**What is asked**
Retype every line of the material below without changing anything.

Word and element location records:
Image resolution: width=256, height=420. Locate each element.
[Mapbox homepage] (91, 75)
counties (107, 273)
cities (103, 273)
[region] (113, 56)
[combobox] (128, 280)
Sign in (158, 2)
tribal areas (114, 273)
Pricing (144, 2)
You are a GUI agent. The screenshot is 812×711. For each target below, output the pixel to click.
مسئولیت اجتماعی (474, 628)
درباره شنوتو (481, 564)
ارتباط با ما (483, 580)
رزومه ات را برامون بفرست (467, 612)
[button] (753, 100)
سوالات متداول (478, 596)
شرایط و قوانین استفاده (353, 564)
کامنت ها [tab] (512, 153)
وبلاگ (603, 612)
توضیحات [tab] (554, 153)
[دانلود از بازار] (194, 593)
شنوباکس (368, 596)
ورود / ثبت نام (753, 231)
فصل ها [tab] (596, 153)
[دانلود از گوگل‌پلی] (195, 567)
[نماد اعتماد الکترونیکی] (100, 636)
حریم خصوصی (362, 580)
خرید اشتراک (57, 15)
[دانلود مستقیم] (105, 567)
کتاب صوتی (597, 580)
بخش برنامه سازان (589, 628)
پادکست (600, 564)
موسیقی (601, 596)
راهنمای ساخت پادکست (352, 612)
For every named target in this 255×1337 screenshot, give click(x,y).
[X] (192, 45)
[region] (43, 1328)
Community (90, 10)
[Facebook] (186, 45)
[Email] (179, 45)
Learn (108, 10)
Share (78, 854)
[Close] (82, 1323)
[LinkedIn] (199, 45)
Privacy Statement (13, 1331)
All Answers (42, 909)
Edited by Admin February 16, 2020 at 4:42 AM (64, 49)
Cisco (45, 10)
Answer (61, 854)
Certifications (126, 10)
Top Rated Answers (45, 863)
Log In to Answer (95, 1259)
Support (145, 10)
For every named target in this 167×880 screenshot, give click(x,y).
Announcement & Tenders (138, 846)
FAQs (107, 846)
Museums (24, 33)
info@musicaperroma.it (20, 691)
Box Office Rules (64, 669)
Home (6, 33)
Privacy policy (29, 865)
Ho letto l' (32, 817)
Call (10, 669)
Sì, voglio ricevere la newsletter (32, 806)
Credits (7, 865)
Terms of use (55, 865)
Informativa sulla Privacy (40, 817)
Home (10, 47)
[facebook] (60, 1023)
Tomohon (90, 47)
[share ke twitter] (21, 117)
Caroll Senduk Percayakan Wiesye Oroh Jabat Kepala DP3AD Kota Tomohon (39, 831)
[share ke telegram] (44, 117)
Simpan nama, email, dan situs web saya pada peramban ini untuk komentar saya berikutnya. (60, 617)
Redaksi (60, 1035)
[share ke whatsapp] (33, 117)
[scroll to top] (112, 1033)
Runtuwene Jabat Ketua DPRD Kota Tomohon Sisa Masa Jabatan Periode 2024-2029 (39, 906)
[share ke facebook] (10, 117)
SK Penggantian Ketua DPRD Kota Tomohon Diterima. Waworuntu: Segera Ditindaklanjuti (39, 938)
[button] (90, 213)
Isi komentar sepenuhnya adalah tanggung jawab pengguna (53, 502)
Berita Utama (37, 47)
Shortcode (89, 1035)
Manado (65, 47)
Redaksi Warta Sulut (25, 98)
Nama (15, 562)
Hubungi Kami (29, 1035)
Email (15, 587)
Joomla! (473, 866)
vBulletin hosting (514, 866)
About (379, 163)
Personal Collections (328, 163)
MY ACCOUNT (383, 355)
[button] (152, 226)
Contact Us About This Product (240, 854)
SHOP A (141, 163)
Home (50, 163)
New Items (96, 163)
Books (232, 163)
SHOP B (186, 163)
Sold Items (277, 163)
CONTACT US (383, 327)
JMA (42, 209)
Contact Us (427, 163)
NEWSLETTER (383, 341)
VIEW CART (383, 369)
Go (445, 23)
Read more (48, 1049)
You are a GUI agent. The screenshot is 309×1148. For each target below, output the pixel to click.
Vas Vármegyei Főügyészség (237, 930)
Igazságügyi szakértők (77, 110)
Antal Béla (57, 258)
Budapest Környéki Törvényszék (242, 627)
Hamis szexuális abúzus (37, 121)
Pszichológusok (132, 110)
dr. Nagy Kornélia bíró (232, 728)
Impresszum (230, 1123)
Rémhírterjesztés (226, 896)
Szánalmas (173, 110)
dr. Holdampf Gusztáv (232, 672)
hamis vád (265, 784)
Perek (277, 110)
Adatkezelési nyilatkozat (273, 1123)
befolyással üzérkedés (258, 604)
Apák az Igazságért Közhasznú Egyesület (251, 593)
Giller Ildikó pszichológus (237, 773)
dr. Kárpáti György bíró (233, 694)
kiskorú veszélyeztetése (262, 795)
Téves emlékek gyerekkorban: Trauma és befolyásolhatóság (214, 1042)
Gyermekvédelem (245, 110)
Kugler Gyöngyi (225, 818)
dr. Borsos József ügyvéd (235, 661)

**Worked answer**
Image resolution: width=256, height=420. Locate each element.
[Mapbox homepage] (91, 75)
counties (107, 273)
cities (103, 273)
[region] (113, 56)
[combobox] (128, 280)
Sign in (158, 2)
tribal areas (114, 273)
Pricing (144, 2)
You are a GUI agent. The screenshot is 812×711. For each target below, output the pixel to click.
مسئولیت اجتماعی (474, 628)
درباره شنوتو (481, 564)
ارتباط با ما (483, 580)
رزومه ات را برامون بفرست (467, 612)
[button] (753, 100)
سوالات متداول (478, 596)
شرایط و قوانین استفاده (353, 564)
کامنت ها [tab] (512, 153)
وبلاگ (603, 612)
توضیحات [tab] (554, 153)
[دانلود از بازار] (194, 593)
شنوباکس (368, 596)
ورود / ثبت نام (753, 231)
فصل ها [tab] (596, 153)
[دانلود از گوگل‌پلی] (195, 567)
[نماد اعتماد الکترونیکی] (100, 636)
حریم خصوصی (362, 580)
خرید اشتراک (57, 15)
[دانلود مستقیم] (105, 567)
کتاب صوتی (597, 580)
بخش برنامه سازان (589, 628)
پادکست (600, 564)
موسیقی (601, 596)
راهنمای ساخت پادکست (352, 612)
For every named target in this 255×1337 screenshot, give click(x,y).
[X] (192, 45)
[region] (43, 1328)
Community (90, 10)
[Facebook] (186, 45)
[Email] (179, 45)
Learn (108, 10)
Share (78, 854)
[Close] (82, 1323)
[LinkedIn] (199, 45)
Privacy Statement (13, 1331)
All Answers (42, 909)
Edited by Admin February 16, 2020 at 4:42 AM (64, 49)
Cisco (45, 10)
Answer (61, 854)
Certifications (126, 10)
Top Rated Answers (45, 863)
Log In to Answer (95, 1259)
Support (145, 10)
For every named target in this 167×880 screenshot, give click(x,y).
Announcement & Tenders (138, 846)
FAQs (107, 846)
Museums (24, 33)
info@musicaperroma.it (20, 691)
Box Office Rules (64, 669)
Home (6, 33)
Privacy policy (29, 865)
Ho letto l' (32, 817)
Call (10, 669)
Sì, voglio ricevere la newsletter (32, 806)
Credits (7, 865)
Terms of use (55, 865)
Informativa sulla Privacy (40, 817)
Home (10, 47)
[facebook] (60, 1023)
Tomohon (90, 47)
[share ke twitter] (21, 117)
Caroll Senduk Percayakan Wiesye Oroh Jabat Kepala DP3AD Kota Tomohon (39, 831)
[share ke telegram] (44, 117)
Simpan nama, email, dan situs web saya pada peramban ini untuk komentar saya berikutnya. (60, 617)
Redaksi (60, 1035)
[share ke whatsapp] (33, 117)
[scroll to top] (112, 1033)
Runtuwene Jabat Ketua DPRD Kota Tomohon Sisa Masa Jabatan Periode 2024-2029 (39, 906)
[share ke facebook] (10, 117)
SK Penggantian Ketua DPRD Kota Tomohon Diterima. Waworuntu: Segera Ditindaklanjuti (39, 938)
[button] (90, 213)
Isi komentar sepenuhnya adalah tanggung jawab pengguna (53, 502)
Berita Utama (37, 47)
Shortcode (89, 1035)
Manado (65, 47)
Redaksi Warta Sulut (25, 98)
Nama (15, 562)
Hubungi Kami (29, 1035)
Email (15, 587)
Joomla! (473, 866)
vBulletin hosting (514, 866)
About (379, 163)
Personal Collections (328, 163)
MY ACCOUNT (383, 355)
[button] (152, 226)
Contact Us About This Product (240, 854)
SHOP A (141, 163)
Home (50, 163)
New Items (96, 163)
Books (232, 163)
SHOP B (186, 163)
Sold Items (277, 163)
CONTACT US (383, 327)
JMA (42, 209)
Contact Us (427, 163)
NEWSLETTER (383, 341)
VIEW CART (383, 369)
Go (445, 23)
Read more (48, 1049)
You are a GUI agent. The screenshot is 309×1148. For each target below, output the pixel to click.
Vas Vármegyei Főügyészség (237, 930)
Igazságügyi szakértők (77, 110)
Antal Béla (57, 258)
Budapest Környéki Törvényszék (242, 627)
Hamis szexuális abúzus (37, 121)
Pszichológusok (132, 110)
dr. Nagy Kornélia bíró (232, 728)
Impresszum (230, 1123)
Rémhírterjesztés (226, 896)
Szánalmas (173, 110)
dr. Holdampf Gusztáv (232, 672)
hamis vád (265, 784)
Perek (277, 110)
Adatkezelési nyilatkozat (273, 1123)
befolyással üzérkedés (258, 604)
Apák az Igazságért Közhasznú Egyesület (251, 593)
Giller Ildikó pszichológus (237, 773)
dr. Kárpáti György bíró (233, 694)
kiskorú veszélyeztetése (262, 795)
Téves emlékek gyerekkorban: Trauma és befolyásolhatóság (214, 1042)
Gyermekvédelem (245, 110)
Kugler Gyöngyi (225, 818)
dr. Borsos József ügyvéd (235, 661)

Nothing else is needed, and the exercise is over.